Thankfully, the audio is much better. The Dolby Digital 5.1 track included on these discs is robust and lively, capturing the jaunty dance of the show’s musical score and theme song with a pleasing enthusiasm. Dialogue is always clear, surround activity is nicely balanced in sets both cramped and spacious, and the occasional action beat is on-par with a low-budget feature film. Audio-wise, no complaints. An English 2.0 track, English captions for the deaf and hard of hearing, and Brazilian Portuguese and Spanish subtitles are also included.

The Extras
“Elementary” gets a very basic supplementary package, made up entirely of EPK-style behind-the-scenes clips, which are fairly perfunctory and not particularly interesting. Two of the featurettes appear on Disc 1. “A Holmes of Their Own” (11:52) sits down with executive producer / creator Robert Doherty and executive producer Carl Beverly to discuss their attempt to distinguish their version of the character from all of the others throughout history, then steps back for a more general look at the cast and characters. “In Liu of Watson” (9:45) unsurprisingly focuses a little more on Joan and what the gender-swap means for the show. Beverly has some slightly silly comments about the need to justify writing a character as a woman (even one with 100 years of history), but Doherty, Liu, and the writers steer the piece back on track. Of the two, this is the more interesting.

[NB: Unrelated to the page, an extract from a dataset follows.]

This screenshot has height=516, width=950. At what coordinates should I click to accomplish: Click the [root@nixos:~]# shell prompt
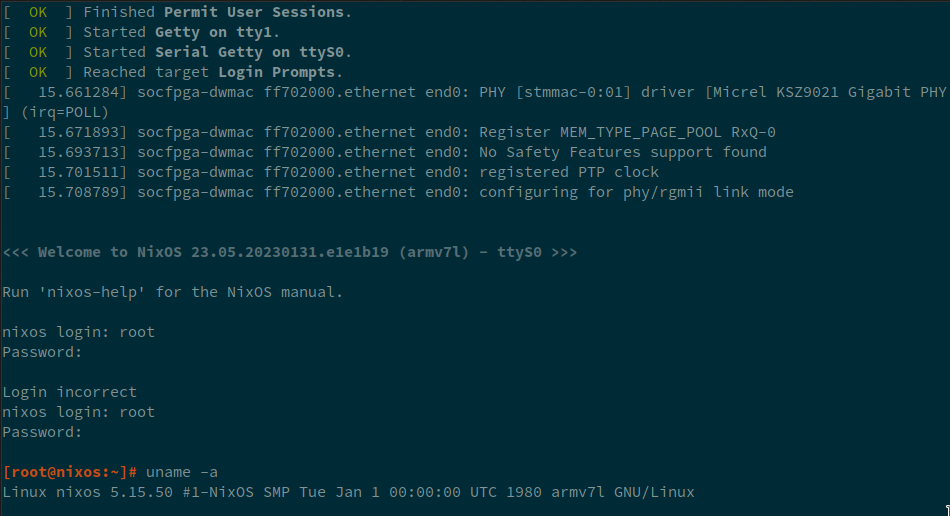coord(70,472)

The rest of the material is on Disc 6. “Holmes Sweet Holmes” (17:56) is a discussion of the writing process and how the crew has chosen to develop the character and those around him over the course of the season. Next, Lucy Liu leads the viewer on a quick, amped up set tour (3:19), pointing out some of the details that can’t be spotted during the episodes, and finally, we have a series of shorter featurettes under the heading “The Power of Observation”: “Seeing is Believing” (3:01) is a very brief look at the visual effects for the series; “Devil in the Details” (3:43) examines the set decoration and props; and Watson yet again in “My Dear Watson” (3:53). These shorter bits are actually slightly more interesting than the longer featurettes; they feel as if they contain more information in less time (or perhaps, the same amount of information in less time).

The set is rounded out with a reel of promos (8:06) for the series, which unsurprisingly focus on the more eccentric elements of the pilot.

Conclusion
Although the market is slightly crowded in terms of Holmes adaptations, “Elementary” holds its own thanks to its twist on the relationship between Holmes and Watson. Despite some the occasional trip and stumble, Miller and Liu guarantee that “Elementary” stays engaging. It’s disappointing the show didn’t get a high-def release, and the bonuses are pretty perfunctory, but this season still comes recommended.